▸ EXERCISE AIM: Output the following data exactly.

▸ RECORD EXTRACTS:

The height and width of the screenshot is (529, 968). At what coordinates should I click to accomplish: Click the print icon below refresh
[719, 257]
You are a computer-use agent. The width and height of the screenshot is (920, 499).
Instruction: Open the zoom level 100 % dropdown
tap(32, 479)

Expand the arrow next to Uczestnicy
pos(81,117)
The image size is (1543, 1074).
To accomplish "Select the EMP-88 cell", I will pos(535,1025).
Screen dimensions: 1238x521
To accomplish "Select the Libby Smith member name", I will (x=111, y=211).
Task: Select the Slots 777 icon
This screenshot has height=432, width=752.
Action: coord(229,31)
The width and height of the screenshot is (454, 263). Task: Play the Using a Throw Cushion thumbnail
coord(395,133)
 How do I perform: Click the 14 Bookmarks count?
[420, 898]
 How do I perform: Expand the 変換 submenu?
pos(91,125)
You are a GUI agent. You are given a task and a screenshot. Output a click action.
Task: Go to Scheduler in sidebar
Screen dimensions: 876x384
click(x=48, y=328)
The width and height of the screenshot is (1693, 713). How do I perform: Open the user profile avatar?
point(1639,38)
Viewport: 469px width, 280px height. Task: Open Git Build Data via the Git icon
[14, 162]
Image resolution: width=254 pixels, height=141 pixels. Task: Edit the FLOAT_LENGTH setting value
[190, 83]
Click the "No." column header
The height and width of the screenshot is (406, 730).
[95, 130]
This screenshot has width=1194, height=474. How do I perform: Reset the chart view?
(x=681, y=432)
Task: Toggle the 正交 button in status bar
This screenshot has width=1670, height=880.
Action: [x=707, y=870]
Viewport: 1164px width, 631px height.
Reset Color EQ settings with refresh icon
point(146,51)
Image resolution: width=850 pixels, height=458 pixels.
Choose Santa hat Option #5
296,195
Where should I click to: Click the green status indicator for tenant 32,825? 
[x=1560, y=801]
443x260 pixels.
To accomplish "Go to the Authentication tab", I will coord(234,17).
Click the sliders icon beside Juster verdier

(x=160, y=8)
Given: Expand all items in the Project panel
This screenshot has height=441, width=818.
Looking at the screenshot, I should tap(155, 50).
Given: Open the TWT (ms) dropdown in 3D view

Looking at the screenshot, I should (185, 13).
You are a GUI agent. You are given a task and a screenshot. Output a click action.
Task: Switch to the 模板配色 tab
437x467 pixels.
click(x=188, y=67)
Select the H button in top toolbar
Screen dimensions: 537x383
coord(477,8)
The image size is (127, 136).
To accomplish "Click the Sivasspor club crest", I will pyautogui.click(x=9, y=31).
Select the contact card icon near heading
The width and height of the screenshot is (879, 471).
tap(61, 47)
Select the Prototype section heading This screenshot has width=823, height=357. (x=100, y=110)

▸ RESPONSE TO THE TASK:
The height and width of the screenshot is (529, 968). At what coordinates should I click to accomplish: Click the print icon below refresh
[719, 257]
You are a computer-use agent. The width and height of the screenshot is (920, 499).
Instruction: Open the zoom level 100 % dropdown
tap(32, 479)

Expand the arrow next to Uczestnicy
pos(81,117)
The image size is (1543, 1074).
To accomplish "Select the EMP-88 cell", I will pos(535,1025).
Screen dimensions: 1238x521
To accomplish "Select the Libby Smith member name", I will (x=111, y=211).
Task: Select the Slots 777 icon
This screenshot has height=432, width=752.
Action: coord(229,31)
The width and height of the screenshot is (454, 263). Task: Play the Using a Throw Cushion thumbnail
coord(395,133)
 How do I perform: Click the 14 Bookmarks count?
[420, 898]
 How do I perform: Expand the 変換 submenu?
pos(91,125)
You are a GUI agent. You are given a task and a screenshot. Output a click action.
Task: Go to Scheduler in sidebar
Screen dimensions: 876x384
click(x=48, y=328)
The width and height of the screenshot is (1693, 713). How do I perform: Open the user profile avatar?
point(1639,38)
Viewport: 469px width, 280px height. Task: Open Git Build Data via the Git icon
[14, 162]
Image resolution: width=254 pixels, height=141 pixels. Task: Edit the FLOAT_LENGTH setting value
[190, 83]
Click the "No." column header
The height and width of the screenshot is (406, 730).
[95, 130]
This screenshot has width=1194, height=474. How do I perform: Reset the chart view?
(x=681, y=432)
Task: Toggle the 正交 button in status bar
This screenshot has width=1670, height=880.
Action: [x=707, y=870]
Viewport: 1164px width, 631px height.
Reset Color EQ settings with refresh icon
point(146,51)
Image resolution: width=850 pixels, height=458 pixels.
Choose Santa hat Option #5
296,195
Where should I click to: Click the green status indicator for tenant 32,825? 
[x=1560, y=801]
443x260 pixels.
To accomplish "Go to the Authentication tab", I will coord(234,17).
Click the sliders icon beside Juster verdier

(x=160, y=8)
Given: Expand all items in the Project panel
This screenshot has height=441, width=818.
Looking at the screenshot, I should tap(155, 50).
Given: Open the TWT (ms) dropdown in 3D view

Looking at the screenshot, I should (185, 13).
You are a GUI agent. You are given a task and a screenshot. Output a click action.
Task: Switch to the 模板配色 tab
437x467 pixels.
click(x=188, y=67)
Select the H button in top toolbar
Screen dimensions: 537x383
coord(477,8)
The image size is (127, 136).
To accomplish "Click the Sivasspor club crest", I will pyautogui.click(x=9, y=31).
Select the contact card icon near heading
The width and height of the screenshot is (879, 471).
tap(61, 47)
Select the Prototype section heading This screenshot has width=823, height=357. (x=100, y=110)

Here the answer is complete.